Si ricorda che per i trattamenti pensionistici determinati esclusivamente secondo il sistema contributivo sono riconosciuti ai fini pensionistici i periodi di accredito figurativo per assenza da lavoro per educazione e assistenza dei figli, nonché per la lavoratrice, un anticipo di età rispetto al requisito di accesso alla pensione di vecchiaia.
Per i trattamenti pensionistici determinati con il sistema contributivo sono riconosciuti i seguenti periodi di accredito figurativo:
- per assenza dal lavoro per periodi di educazione e assistenza dei figli fino al sesto anno di età in ragione di centosettanta giorni per ciascun figlio;
- per assenza dal lavoro per assistenza a figli dal sesto anno di età, al coniuge e al genitore purché conviventi, nel caso ricorrano le condizioni previste dall’articolo 3 della legge 5 febbraio 1992, n. 104, per la durata di venticinque giorni complessivi l’anno, nel limite massimo complessivo di ventiquattro mesi;
- a prescindere dall’assenza o meno dal lavoro al momento del verificarsi dell’evento maternità, è riconosciuto alla lavoratrice un anticipo di età rispetto al requisito di accesso alla pensione di vecchiaia di cui al comma 19 pari a quattro mesi per ogni figlio e pari a sedici mesi complessivi in caso di quattro o più figli.
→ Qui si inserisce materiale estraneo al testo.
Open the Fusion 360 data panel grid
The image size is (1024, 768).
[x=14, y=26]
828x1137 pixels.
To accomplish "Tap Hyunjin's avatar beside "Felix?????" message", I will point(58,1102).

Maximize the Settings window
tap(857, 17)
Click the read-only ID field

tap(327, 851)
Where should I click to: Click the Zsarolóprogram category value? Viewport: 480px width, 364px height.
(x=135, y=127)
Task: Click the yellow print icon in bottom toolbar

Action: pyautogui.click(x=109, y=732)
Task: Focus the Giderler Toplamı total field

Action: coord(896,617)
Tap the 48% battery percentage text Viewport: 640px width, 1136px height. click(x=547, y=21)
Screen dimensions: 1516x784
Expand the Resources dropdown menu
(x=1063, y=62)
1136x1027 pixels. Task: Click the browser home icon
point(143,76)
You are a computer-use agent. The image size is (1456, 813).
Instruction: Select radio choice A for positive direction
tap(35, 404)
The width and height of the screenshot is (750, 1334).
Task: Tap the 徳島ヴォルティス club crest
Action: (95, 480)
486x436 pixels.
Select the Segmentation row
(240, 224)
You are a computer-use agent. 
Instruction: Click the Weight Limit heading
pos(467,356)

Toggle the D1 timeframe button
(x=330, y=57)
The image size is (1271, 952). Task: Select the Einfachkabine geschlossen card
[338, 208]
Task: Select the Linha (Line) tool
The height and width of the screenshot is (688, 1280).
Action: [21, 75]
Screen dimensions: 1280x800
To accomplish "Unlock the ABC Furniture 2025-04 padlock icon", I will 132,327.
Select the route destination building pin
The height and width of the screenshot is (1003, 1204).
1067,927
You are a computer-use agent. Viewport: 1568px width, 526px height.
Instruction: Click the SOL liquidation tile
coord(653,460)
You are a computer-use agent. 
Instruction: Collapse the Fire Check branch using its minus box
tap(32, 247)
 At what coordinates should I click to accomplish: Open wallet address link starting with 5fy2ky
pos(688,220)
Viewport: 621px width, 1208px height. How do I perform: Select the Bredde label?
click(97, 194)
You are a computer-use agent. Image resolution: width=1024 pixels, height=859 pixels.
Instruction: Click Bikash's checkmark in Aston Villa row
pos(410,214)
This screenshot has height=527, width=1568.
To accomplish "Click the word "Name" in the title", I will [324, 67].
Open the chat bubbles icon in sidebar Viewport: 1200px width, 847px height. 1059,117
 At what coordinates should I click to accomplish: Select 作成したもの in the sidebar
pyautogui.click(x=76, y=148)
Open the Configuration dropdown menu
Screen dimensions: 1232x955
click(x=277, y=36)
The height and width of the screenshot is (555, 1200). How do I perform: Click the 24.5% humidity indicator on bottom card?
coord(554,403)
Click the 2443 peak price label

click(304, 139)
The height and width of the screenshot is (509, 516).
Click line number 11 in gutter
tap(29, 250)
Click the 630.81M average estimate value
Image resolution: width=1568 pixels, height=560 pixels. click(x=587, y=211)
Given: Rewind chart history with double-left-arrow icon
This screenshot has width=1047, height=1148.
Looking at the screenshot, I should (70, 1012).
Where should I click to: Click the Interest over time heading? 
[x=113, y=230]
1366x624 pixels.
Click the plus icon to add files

In alternativa al detto anticipo la lavoratrice può optare per la determinazione del trattamento pensionistico con applicazione del moltiplicatore di cui all’allegata tabella A, relativo all’età di accesso al trattamento pensionistico, maggiorato di un anno in caso di uno o due figli, e maggiorato di due anni in caso di tre o più figli.” Il beneficio in esame si applica al requisito anagrafico richiesto per la pensione di vecchiaia nel sistema contributivo con i requisiti di cui all’articolo 24, commi 6 e 7, del decreto-legge n. 201 del 2011, (per il biennio 2025-2026 pari a 67 anni e 71 anni), nonché a quello previsto per la pensione anticipata di cui all’articolo 24, comma 11, del medesimo decreto-legge (per il biennio 2025-2026 pari a 64 anni).
La riduzione sull’età pensionabile spetta anche alle titolari di assegno ordinario di invalidità che si trasforma in pensione di vecchiaia, ma in questo caso l’interessata deve presentare domanda almeno un mese prima della trasformazione d’ufficio dell’assegno.